Flux Fill Inpainting: Use the composite image along with the GPT extracted prompt as the conditioning to guide the inpainting process. The inpainting parameters are:
- Flug guidance: 50
- Denoise: 1
- Steps: 20
- CFG: 1
- Sampler: Euler
- Scheduler: Beta

Cropping the composite image: Crop the output from the left by the width of the scaled object mask image to get the target image with the transferred output.

Improving quality: This output may still have some rough edges and artifacts. Also there may be a style mismatch if the object image was in a different art style than the target image. So we recommend doing one final inpainting pass at 0.15 to 0.2 denoise and the same object prompt from earlier. It’s important that this inpainting pass uses the checkpoint, Lora, and generation configuration that’s suitable for the target image style. This will eliminate any artifacts and ensure style consistency. For example, if your target image is in anime style, use an anime checkpoint or Lora for this step.
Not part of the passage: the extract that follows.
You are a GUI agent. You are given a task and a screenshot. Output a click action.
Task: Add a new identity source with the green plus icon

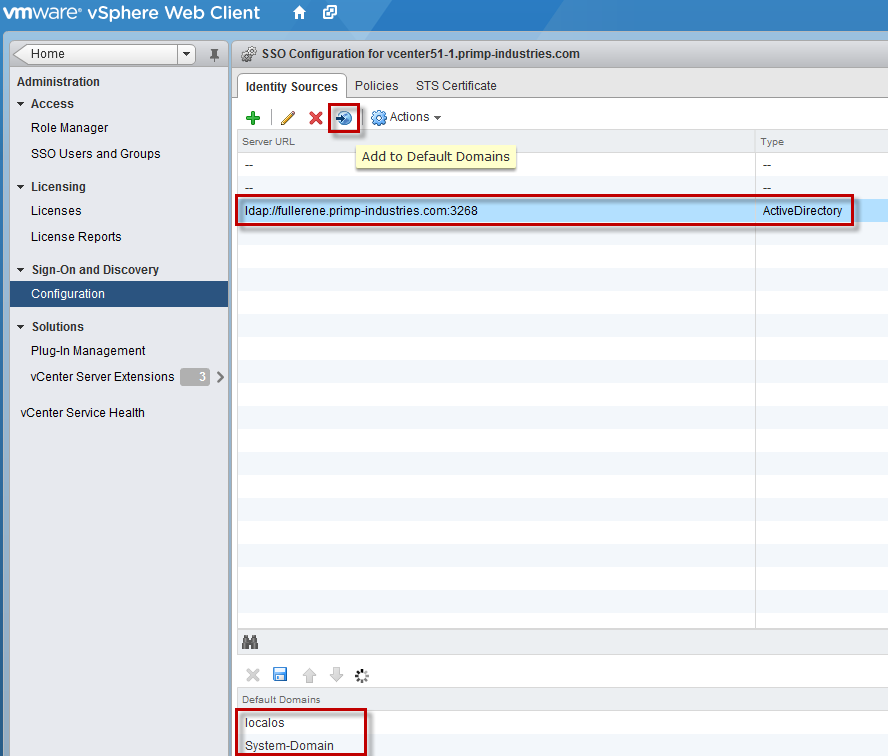click(253, 117)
Using Flux Redux: Optionally, you can use the Flux Redux model instead of relying on GPT to write a prompt based on the masked object. To use Redux, change the value in this node from 1 to 2. However, Redux is tricky to use. If your object and target masks do not perfectly match, black patches may be generated. For a general use case I would recommend using a prompt.

Why Does This Work?
When you combine the object and target images into a single composite image, you’re providing the model with a unified context. This allows the model to leverage the spatial and visual cues from both images simultaneously. Flux Fill is excellent at inpainting because its architecture utilizes the context of the image very well.
When both the object and the target areas are present in the same composite image, the model can more effectively learn the relationship and ensure the masked area is filled in a way that aligns with the object’s characteristics and the overall scene. The model’s attention mechanism can more easily correlate the visual features of the object with the masked area. This ensures a more precise and accurate transfer, effectively guiding the model to fill in the missing parts with high fidelity.
This method effectively transfers the isolated object into the target image, maintaining consistency across different poses and orientations.
How to use DashTailor
DashTailor is now available to use on dashtoon.com/studio. Just Create a new Dashtoon and use the tool in the Editor section.
You can also run this in ComfyUI using my workflow. This workflow does not include the final inpainting pass to improve quality because that needs the checkpoint and generation configuration specific to the target image’s style. Feel free to add that on your own.